We were blessed with a beautiful spring day here in Minnesota with temperatures reaching into the 50’s. Finally!
It was a gorgeous day to get outside and start checking for signs of life around the farm.
Since the snow finally started melting, Jesse decided to make his way out to the beehives to check on them. After 50 plus days this winter of high temperatures not even reaching zero degrees Fahrenheit, our expectations were very low about the likelihood that our bees survived. When our bee supplier called in January, we decided to play it safe and order two more nucs of bees to install this spring to make sure we were not left without any bees. As it turns out, we made the right decision!
We knew it was a bad sign this afternoon when Jesse pulled the covers off the hives and we saw the carnage of dead bees on the inside hive cover. There was also an eerie silence that was a tell-tale sign that the bees had not survived. It was the same scene when he opened the second hive.
No survivors. No signs of life.
We will start fresh with new bees this spring. Again.
Our snow cover was melting quickly today with the warm temperatures. The turned soil is starting to reveal itself in the plowed field next to our house. The neighbor planted a bean crop last summer and plans to re-seed an alfalfa crop this spring. This will delight our new bees.
Wherever we wander on the farm, including out to the bees,we can always count on Sofie being somewhere close by. She is a constant sign of life on the farm, even in the bleakest of times. Dogs are such comforting companions.

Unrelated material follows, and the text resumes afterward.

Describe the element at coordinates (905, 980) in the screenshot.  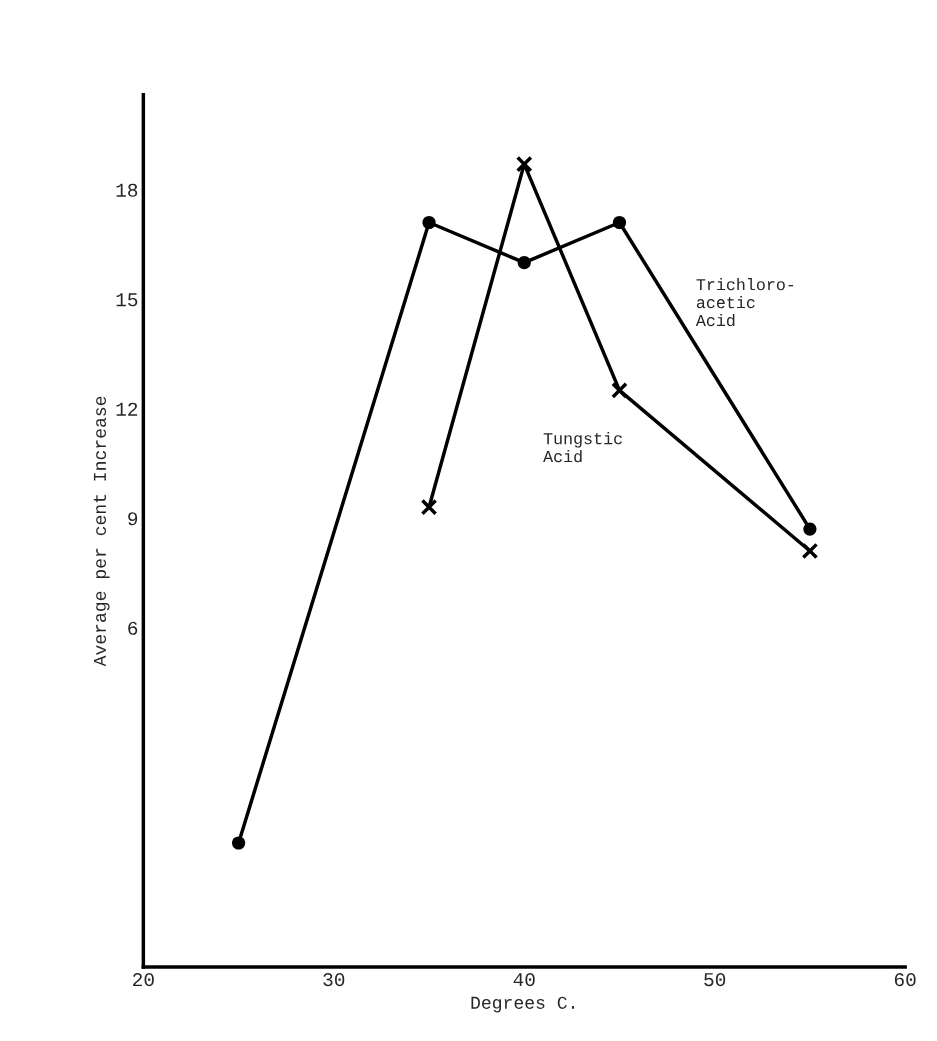
I see `x-tick-label: 60` at that location.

After visiting the bees, I trudged through the heaps of piled snow to get to the edge of my vegetable garden to take a picture. With a solid foot of snow remaining within the perimeter, there is sadly no sign of life here. It is hard to imagine that in a few short months this will be green and brimming with new growth and possibilities.
The warm temperatures today did manage to stir awake the juices of the maple trees. We ventured in to the woods and discovered the first signs of the sap running. Although it was not a very productive day (only about 1 gallon), it is a start.